◆ **WHAT TO WORK ON**: Report each line of the records below that holds the word "Hedenhös".

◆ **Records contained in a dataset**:
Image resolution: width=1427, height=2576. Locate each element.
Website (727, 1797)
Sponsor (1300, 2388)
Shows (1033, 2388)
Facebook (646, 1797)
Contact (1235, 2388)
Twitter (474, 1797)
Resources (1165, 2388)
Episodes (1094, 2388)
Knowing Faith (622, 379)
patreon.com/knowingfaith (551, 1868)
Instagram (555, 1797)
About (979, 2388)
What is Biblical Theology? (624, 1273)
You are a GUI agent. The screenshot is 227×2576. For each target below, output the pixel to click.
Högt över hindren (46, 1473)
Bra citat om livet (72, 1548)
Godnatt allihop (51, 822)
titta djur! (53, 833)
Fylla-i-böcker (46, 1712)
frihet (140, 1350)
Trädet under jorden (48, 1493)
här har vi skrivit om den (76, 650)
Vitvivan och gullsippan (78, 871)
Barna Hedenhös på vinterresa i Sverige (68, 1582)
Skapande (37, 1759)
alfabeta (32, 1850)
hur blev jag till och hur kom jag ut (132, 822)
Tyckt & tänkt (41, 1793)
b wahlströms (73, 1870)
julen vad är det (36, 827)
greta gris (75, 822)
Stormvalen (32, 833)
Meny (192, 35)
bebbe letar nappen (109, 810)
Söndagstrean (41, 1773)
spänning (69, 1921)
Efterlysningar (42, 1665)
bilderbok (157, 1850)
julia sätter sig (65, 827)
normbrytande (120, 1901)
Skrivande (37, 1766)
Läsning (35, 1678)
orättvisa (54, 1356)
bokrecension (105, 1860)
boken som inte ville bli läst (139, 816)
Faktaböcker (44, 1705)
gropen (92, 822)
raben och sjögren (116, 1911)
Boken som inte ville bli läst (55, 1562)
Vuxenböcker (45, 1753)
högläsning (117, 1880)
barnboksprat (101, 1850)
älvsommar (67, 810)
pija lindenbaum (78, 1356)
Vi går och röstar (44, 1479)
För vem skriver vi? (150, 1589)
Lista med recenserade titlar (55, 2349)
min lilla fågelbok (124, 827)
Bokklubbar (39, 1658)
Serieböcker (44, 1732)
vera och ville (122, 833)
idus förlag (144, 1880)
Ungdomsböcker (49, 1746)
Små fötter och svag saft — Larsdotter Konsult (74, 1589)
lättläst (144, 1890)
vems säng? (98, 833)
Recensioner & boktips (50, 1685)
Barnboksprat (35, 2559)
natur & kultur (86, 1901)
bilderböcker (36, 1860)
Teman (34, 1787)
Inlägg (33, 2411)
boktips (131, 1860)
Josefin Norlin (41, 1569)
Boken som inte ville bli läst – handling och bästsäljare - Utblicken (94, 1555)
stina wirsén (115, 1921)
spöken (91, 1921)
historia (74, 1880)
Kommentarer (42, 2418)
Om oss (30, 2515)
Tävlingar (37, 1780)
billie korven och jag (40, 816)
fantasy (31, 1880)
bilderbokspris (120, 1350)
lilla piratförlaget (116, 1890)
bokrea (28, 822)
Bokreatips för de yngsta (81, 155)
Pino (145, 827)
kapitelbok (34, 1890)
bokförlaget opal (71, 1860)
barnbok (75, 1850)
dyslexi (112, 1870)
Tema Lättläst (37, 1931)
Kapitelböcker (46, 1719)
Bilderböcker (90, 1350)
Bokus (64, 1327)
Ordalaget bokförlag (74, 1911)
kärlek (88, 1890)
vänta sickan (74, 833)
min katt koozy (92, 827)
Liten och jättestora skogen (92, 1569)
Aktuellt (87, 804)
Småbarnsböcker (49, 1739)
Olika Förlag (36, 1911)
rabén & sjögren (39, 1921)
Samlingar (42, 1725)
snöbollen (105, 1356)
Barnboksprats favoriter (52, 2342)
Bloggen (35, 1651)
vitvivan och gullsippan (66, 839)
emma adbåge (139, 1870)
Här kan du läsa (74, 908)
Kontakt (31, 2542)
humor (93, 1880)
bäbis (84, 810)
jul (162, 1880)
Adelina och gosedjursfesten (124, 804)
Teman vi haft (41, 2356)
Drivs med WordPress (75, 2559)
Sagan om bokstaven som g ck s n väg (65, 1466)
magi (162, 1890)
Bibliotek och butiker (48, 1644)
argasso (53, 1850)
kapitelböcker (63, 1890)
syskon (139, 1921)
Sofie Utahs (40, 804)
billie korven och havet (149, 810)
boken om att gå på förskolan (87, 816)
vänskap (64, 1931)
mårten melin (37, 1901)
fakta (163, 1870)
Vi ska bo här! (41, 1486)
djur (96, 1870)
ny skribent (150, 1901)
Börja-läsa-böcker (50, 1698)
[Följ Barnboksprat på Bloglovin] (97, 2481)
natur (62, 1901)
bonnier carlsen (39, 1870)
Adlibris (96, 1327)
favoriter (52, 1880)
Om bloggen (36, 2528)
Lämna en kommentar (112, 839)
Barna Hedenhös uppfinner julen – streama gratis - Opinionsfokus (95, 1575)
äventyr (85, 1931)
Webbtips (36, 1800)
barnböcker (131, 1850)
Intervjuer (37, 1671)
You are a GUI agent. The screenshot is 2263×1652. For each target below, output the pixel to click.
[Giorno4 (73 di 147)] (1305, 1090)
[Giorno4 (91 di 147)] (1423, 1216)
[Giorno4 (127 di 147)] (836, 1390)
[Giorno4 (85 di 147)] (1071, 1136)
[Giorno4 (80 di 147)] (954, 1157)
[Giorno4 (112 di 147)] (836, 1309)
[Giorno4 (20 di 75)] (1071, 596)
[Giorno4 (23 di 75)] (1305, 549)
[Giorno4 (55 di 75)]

◆ **RESPONSE TO THE EXERCISE**:
Barna Hedenhös på vinterresa i Sverige (68, 1582)
Barna Hedenhös uppfinner julen – streama gratis - Opinionsfokus (95, 1575)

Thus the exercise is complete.